_Provided text_
# skip: fmt
req_pkg <-
c("bestNormalize", "brulee", "discrim", "earth", "embed", "important",
"kknn", "klaR", "mda", "mirai", "nnet", "probably", "spatialsample",
"tidymodels")
# Check to see if they are installed:
pkg_installed <- vapply(req_pkg, rlang::is_installed, logical(1))
# Install missing packages:
if ( any(!pkg_installed) ) {
install_list <- names(pkg_installed)[!pkg_installed]
pak::pak(install_list)
}17 Complex Nonlinear Boundaries
This chapter describes how to use inherently nonlinear models (excluding trees), such as neural networks, K-nearest neighbors, naive Bayes, and others.
17.1 Requirements
You’ll need 14 packages (bestNormalize, brulee, discrim, earth, embed, important, kknn, klaR, mda, mirai, nnet, probably, spatialsample, tidymodels) for this chapter:
Let’s load the meta package and manage some between-package function conflicts.
library(tidymodels)
library(spatialsample)
library(embed)

_Dataset_
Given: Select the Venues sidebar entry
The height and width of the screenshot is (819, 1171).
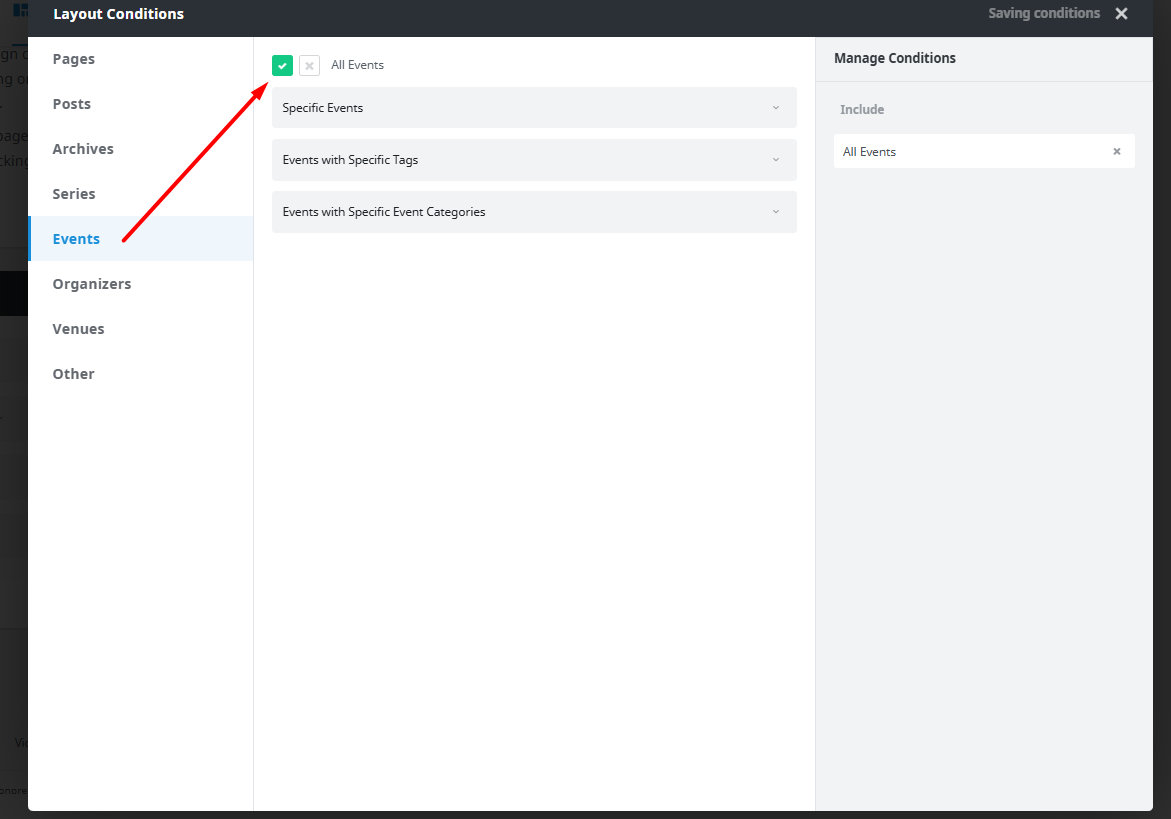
==
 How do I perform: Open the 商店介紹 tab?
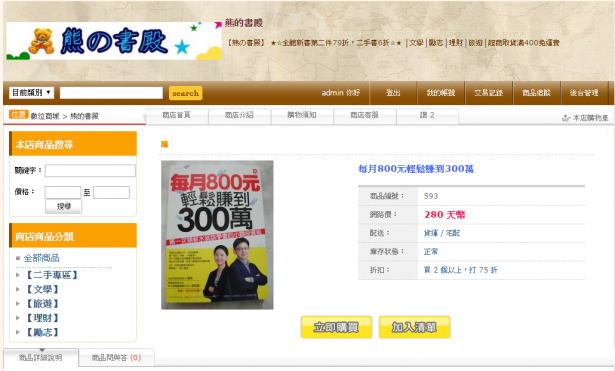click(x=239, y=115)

_What is being asked_
Write the continuation of the R chapter on complex nonlinear boundaries, starting after its final line of code.

_Result_
library(bestNormalize)
library(discrim)
library(important)
library(probably)
tidymodels_prefer()
theme_set(theme_bw() + theme(legend.position = "top"))
mirai::daemons(parallel::detectCores())
# Some general settings for tuning classification models:
cls_mtr <- metric_set(brier_class, roc_auc, pr_auc, mn_log_loss)
ctrl_grid <-
control_grid(
save_pred = TRUE,
save_workflow = TRUE,
parallel_over = "everything"
)As before, we’ll load the objects that were already computed for the forestation data:
17.2 Nonlinear Discriminants
The tidymodels functions required to use discriminant analysis models are contained in the discrim package. We’ll look at two models from that package.
17.2.1 Naive Bayes
There are 2 engines for the naive_Bayes() function in discrim: klaR and naivebayes. We’ll focus on the first (which is the default engine).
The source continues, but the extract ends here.